Friday, February 16, 2007

Can A Comic Book Be A Textbook?


What happens when our public educational system focuses more on socio-political issues than reading, writing, math, and science? Well, you get surpassed by Europe, Asia, and several third world countries in test scores ... that's what.

To be honest ... we should have known we were in trouble when public education began talking about the three r's ... reading, writing, arithmetic. Maybe this is just the public education I received talking, but only one of the three r's actually starts with an r.

We've all heard the stories, and know there is a definite trend to NOT focus on education in many parts of the US.

  • We have "textbooks" that teach about transgender society.
  • Teachers are undergoing sex change operations during the school year in front of children.
  • Teachers are showing movies produced by politicians that have admitted to manufacturing data because "we just don't know."
  • Teachers giving students extra credit to skip school and protest (sometimes organized by the teachers themselves), and even making such activity a requirement.
  • The stifling of free speech of students who don't agree with a purely political action by the school administration.
  • Strict vegans and PETA are paid to speak at schools, and students are required to attend the assembly ... often several times a year.
  • Four year olds are suspended for hugging teachers.
  • Five year olds are accused of sexual harassment.
  • Twelve year olds with disabilities are arrested for wetting themselves.

Then there is San Francisco dumping the JROTC program that has been there for over 90 years. We all know SF's anti-war past, and that it is the accepted birthplace of hippies. This newest endeavor is just further proof that SF is doing everything they can to alienate the rest of the population.

In spite of what you think of this war, this president, or any political party ... this, or this, is not acceptable.

Ronald Reagan hugging Osama Bin Laden, corporate America celebrating the spoils of war, a cartoon view of the Abu Ghraib prison scandal isn't off limits in this comic book -- "Addicted to War -- Why the U.S. Can't Kick Militarism."

Who would put in the effort to make sure this anti-military comic book gets used in the classroom?

Four thousand copies of Addicted to War: Why the U.S. Can't Kick Militarism, by Joel Andreas, have been purchased and donated to the San Francisco Unified School District using contributions gathered by local peace activist Pat Gerber.

So a peace activist can purchase a comic book, and get it approved as supplemental curriculum?
Really? Can a pro-war activist do the same?

Is it possible to get "The Blog of War" approved as a first hand look at what it's like in Iraq? How about "Because They Hate" to give us an insiders look at terrorism. Perhaps "Defeating Jihad: How the War on Terrorism Can Be Won, in Spite of Ourselves" ... that one would be particularly fitting to counter this comic, or does it have to be in comic book form?

Maybe we can start playing movies to help make the case of why we went into Iraq. Movies like "Weapon of Mass Destruction, The Murderous Reign of Saddam Hussein." After all, Fahrenheit 9/11 has been played in schools.

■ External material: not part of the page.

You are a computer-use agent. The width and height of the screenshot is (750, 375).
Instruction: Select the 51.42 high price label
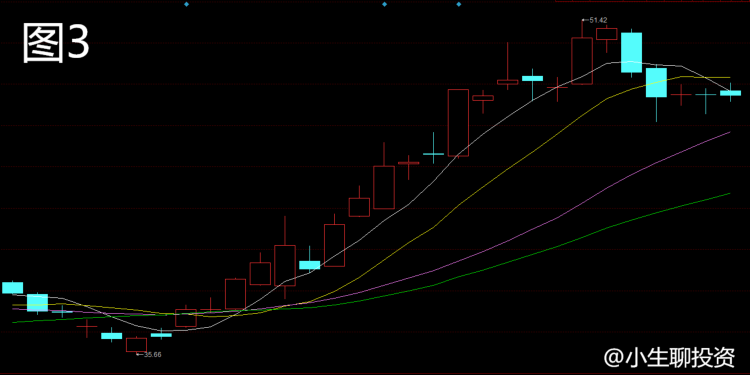click(598, 20)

Of course you won't find that kind of acceptance because San Francisco hates the military.

The San Francisco School Board voted out the JROTC program because they said "public schools are no place for the military." This is, of course, flawed. Especially since the district gets federal funds dealing with this matter. Yet they won't give up those funds without a fight. If there is no place for the military ... then there is no place for military discussion. If you are going to have an anti-military discussion ... you should have a pro-military discussion as well. Let the kids make up their minds by giving them a level playing field. What are you so scared of?

I do not find it to be a coincidence that SF gets rid of JROTC, and approves an anti-military comic book a few months later.

This isn't an issue with the Iraq War or (R) vs (D). This comic bashes the entire military history of the United States back to the Revolution. It's not anti-Bush ... it's anti-history. The irony is that Democrats will end up on the losing end of the conflict debate in this comic. Why? Because more Americans have died as a result of wars conducted by Democrats than Republicans.

Sooner or later both parties are going to have to listen to parents on these issues. Not only because our education system is on the slide ... but because they pay the bills. If both parties are comfortable with a pacifist giving anecdotal history lessons that hold them both in a bad light rather than focusing on world class education ... then this country may pay a price.